⑥愛護動物※を殺傷した者は2年以下懲役又は200万円以下の罰金に処せられます。また、愛護動物を遺棄・虐待したものは100万円以下の罰金に処せられます。
※牛、馬、豚、めん羊、山羊、犬、猫、いえうさぎ、鶏、いえばと、あひる。
また、これら以外で人が飼っている哺乳類、鳥類、爬虫類

被災が起きたら

地震などの被災が起きた時、人と同じように動物も被災します。
避難所には多くの方々が家族の一員である動物と一緒に避難してくるでしょう。
しかし、避難所では動物が嫌いな方や動物の毛等によるアレルギーの方などと共同生活をすることになります。

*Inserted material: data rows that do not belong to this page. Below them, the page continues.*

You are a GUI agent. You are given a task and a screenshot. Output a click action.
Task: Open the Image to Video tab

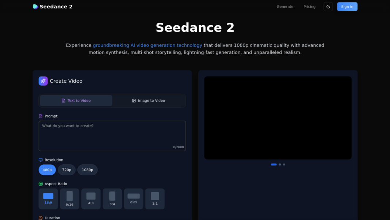tap(148, 101)
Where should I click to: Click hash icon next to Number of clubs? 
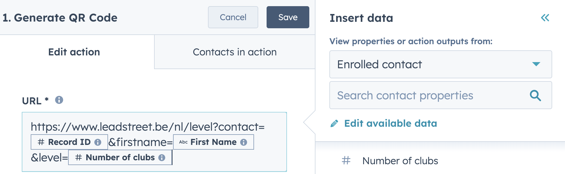click(x=346, y=161)
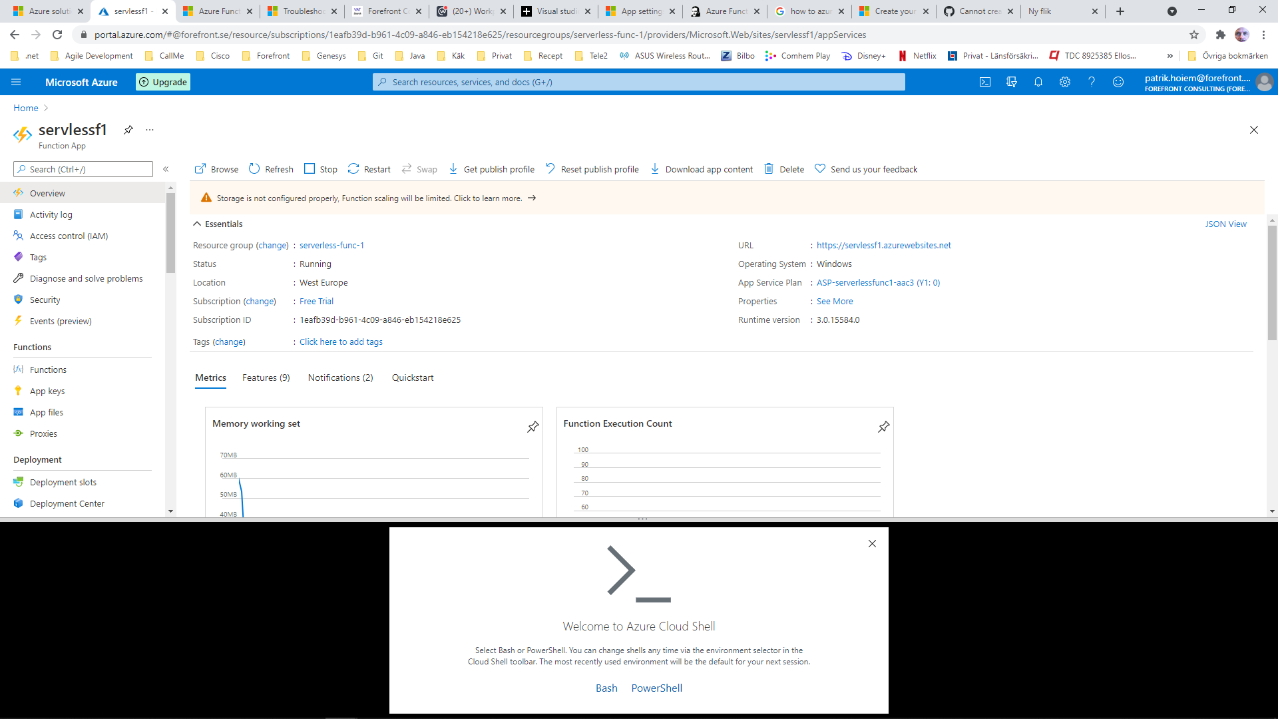Pin servlessf1 to the dashboard

click(128, 130)
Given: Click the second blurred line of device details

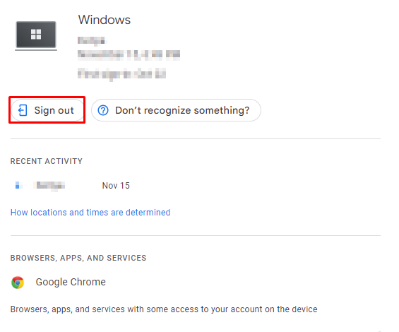Looking at the screenshot, I should click(x=129, y=54).
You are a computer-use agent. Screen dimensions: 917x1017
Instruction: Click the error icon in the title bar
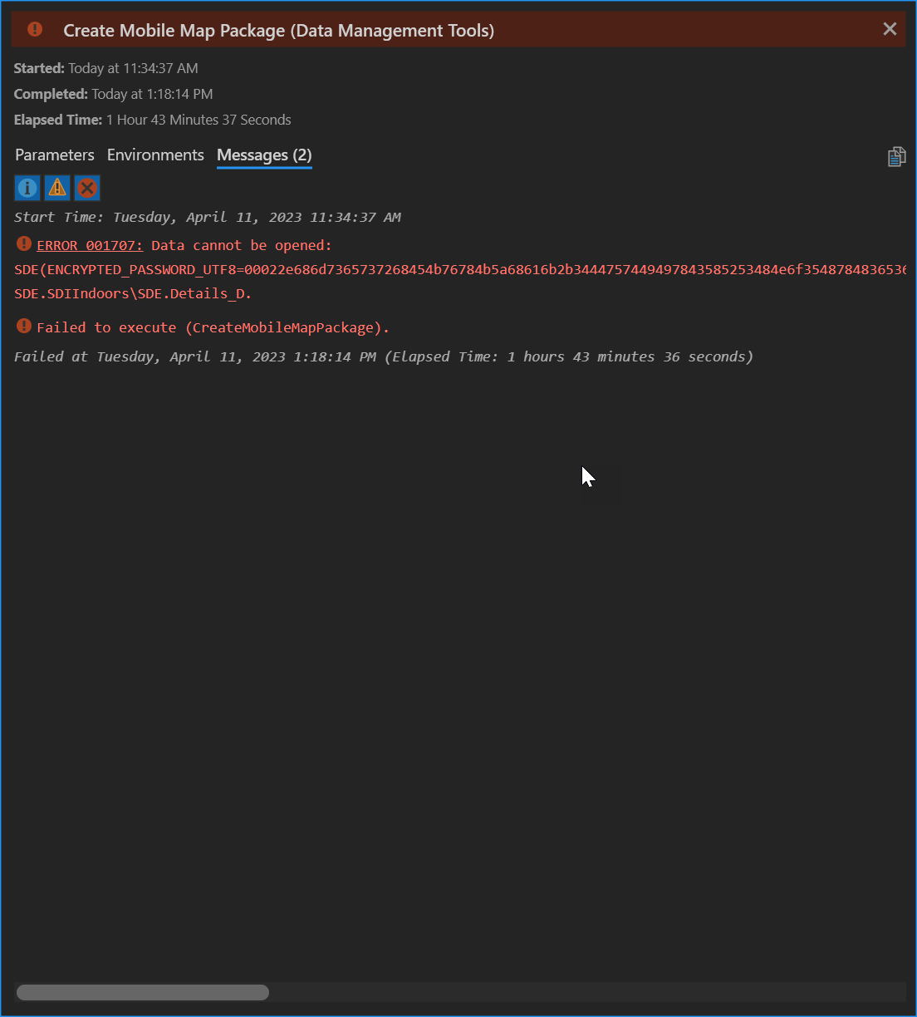tap(35, 30)
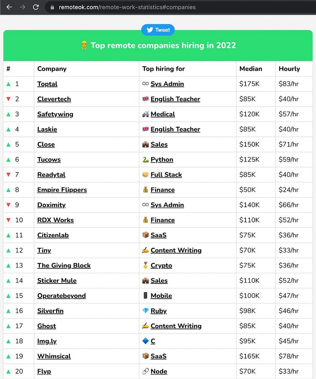
Task: Open the Empire Flippers link
Action: [x=62, y=190]
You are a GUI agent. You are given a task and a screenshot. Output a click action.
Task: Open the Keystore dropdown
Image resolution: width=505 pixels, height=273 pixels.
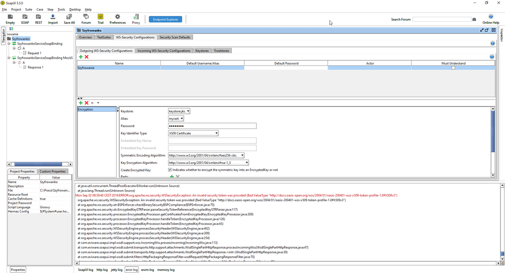(179, 111)
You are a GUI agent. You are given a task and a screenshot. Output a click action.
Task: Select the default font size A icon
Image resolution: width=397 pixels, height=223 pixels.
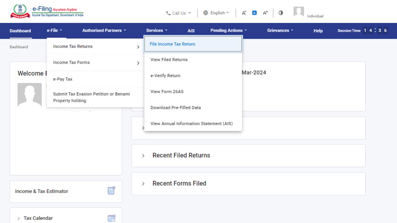[x=254, y=13]
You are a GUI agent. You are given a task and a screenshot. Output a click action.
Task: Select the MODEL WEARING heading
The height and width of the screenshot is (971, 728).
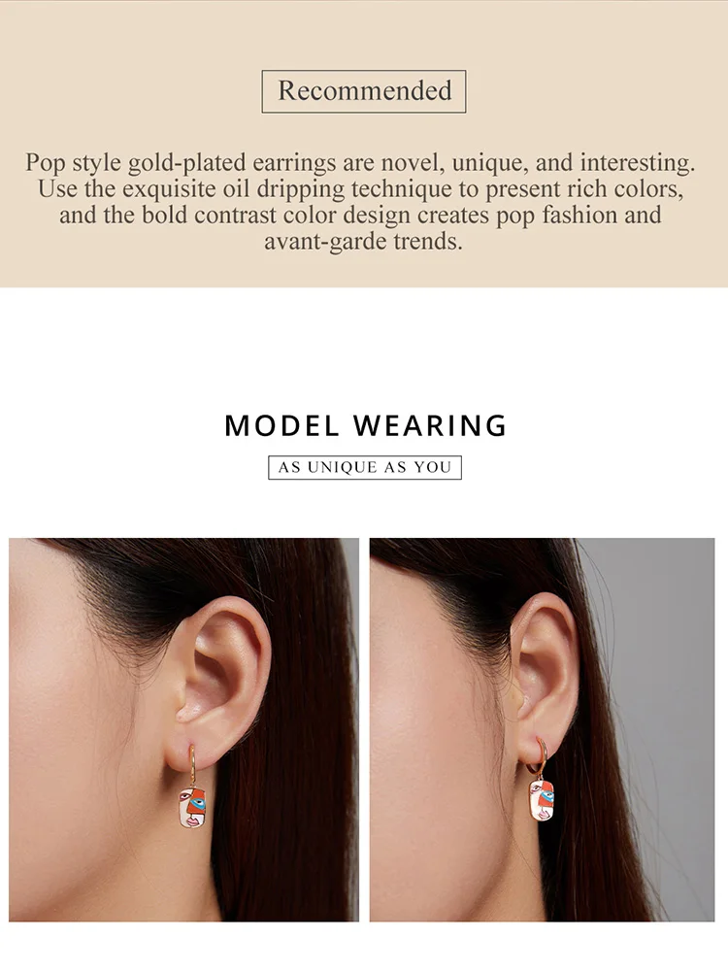click(x=365, y=425)
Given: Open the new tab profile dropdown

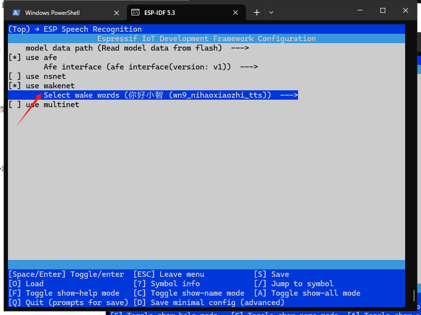Looking at the screenshot, I should (271, 12).
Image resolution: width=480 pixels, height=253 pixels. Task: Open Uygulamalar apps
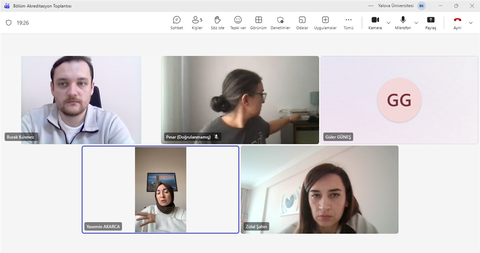tap(325, 23)
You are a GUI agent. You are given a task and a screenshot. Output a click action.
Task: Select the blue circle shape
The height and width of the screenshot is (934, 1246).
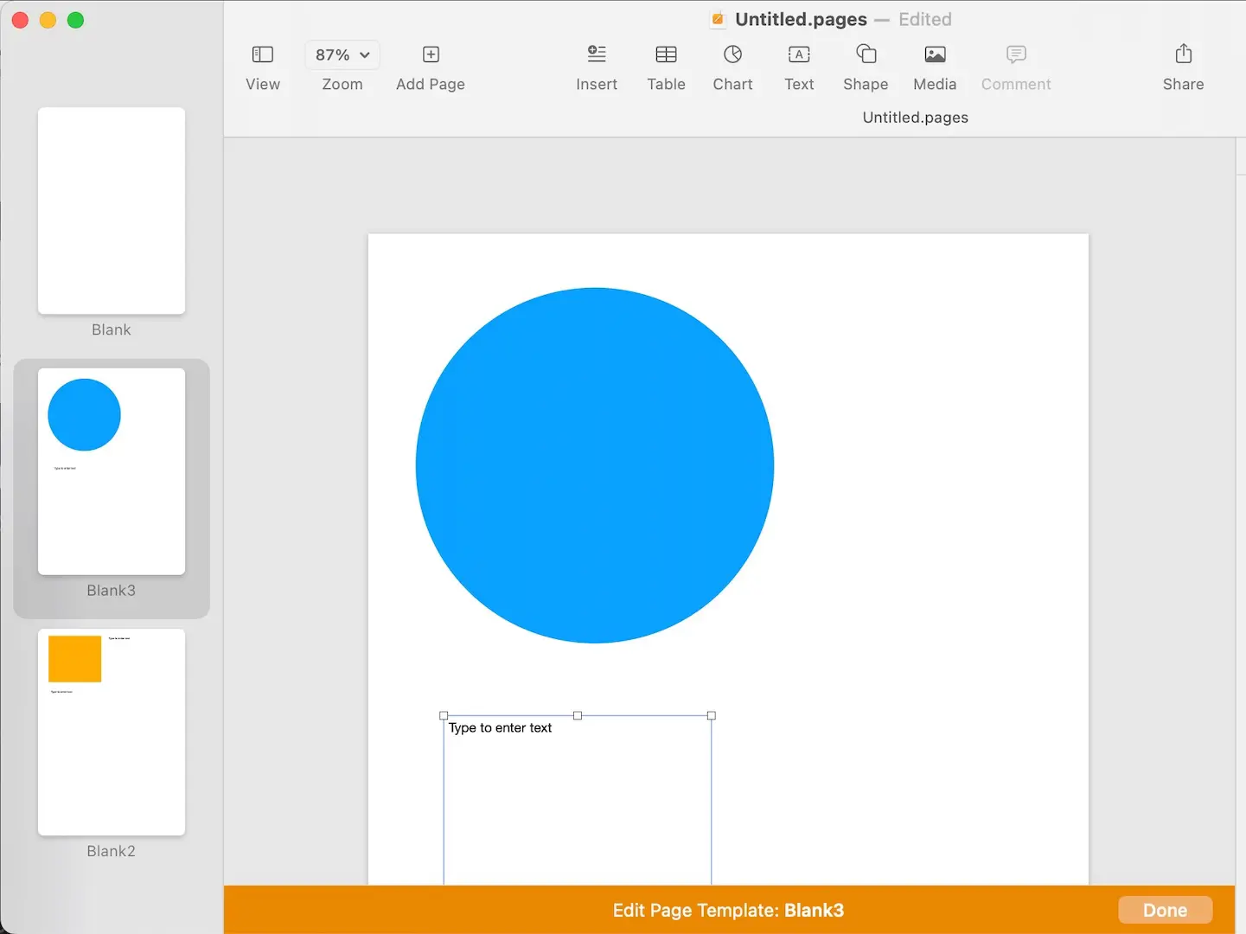[595, 465]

避難所で犬が人の迷惑にならないよう日ごろから次のような準備をしておくことが必要です。

▼適切な管理


災害時に迷子にさせないよう犬に、鑑札・注射済票を着けることはもちろんですが、迷子札やマイクロチップを装着しておくのもいいでしょう。
また、緊急時に犬を預かってくれる場所を確保しておくとよいでしょう

▼しつけ


避難所でのトラブル防止のため、日ごろから最低限の基本的なしつけをしておくことが必要です。
ケージなどに嫌がらずに入ることが出来るようにしておくことも大切です。

▼非常時用備品


えさ、水、容器、引き綱、ふん等の汚物処理用具、携帯用のペットケージ、予防接種記録などが記載された健康手帳などすぐ持ち出せるものを準備しておきましょう。

姿を見ないで自分の飼い犬の特徴を正確に言える人は意外と少ないものです。
いざというときのために記録しておきましょう。

ノミ・ダニの駆除

▼フロントラインとホームセンターで売られているものの違い


・フロントライン
…首筋一カ所に投与すると、成分は犬や猫の皮膚表面の脂分を伝わり全身に広がります。
その後、毛根の横にある皮脂腺に蓄えられ、そこから皮脂とともに徐々に放出されて再び体表や 被毛上に広がるため、その効果が長く続き、効果があります。

・ホームセンター
…効果が感じられず、ただの気休めのものが多いです。

狂犬病について

感染した犬にかまれることで人に感染する狂犬病。
現代でも治療法はなく、人も動物も発症すると100%死亡してしまいます。
日本では昭和32年以降、犬の発生はありませんが、世界では現在でも大半の国・地域で発生しており、年間5万人以上の人が死亡しています。

万が一、最悪の事態に備え、狂犬病の予防は必須です。
大切な愛犬を、そして自分、周囲の人々を守るため、狂犬病予防を受けるべきなのです。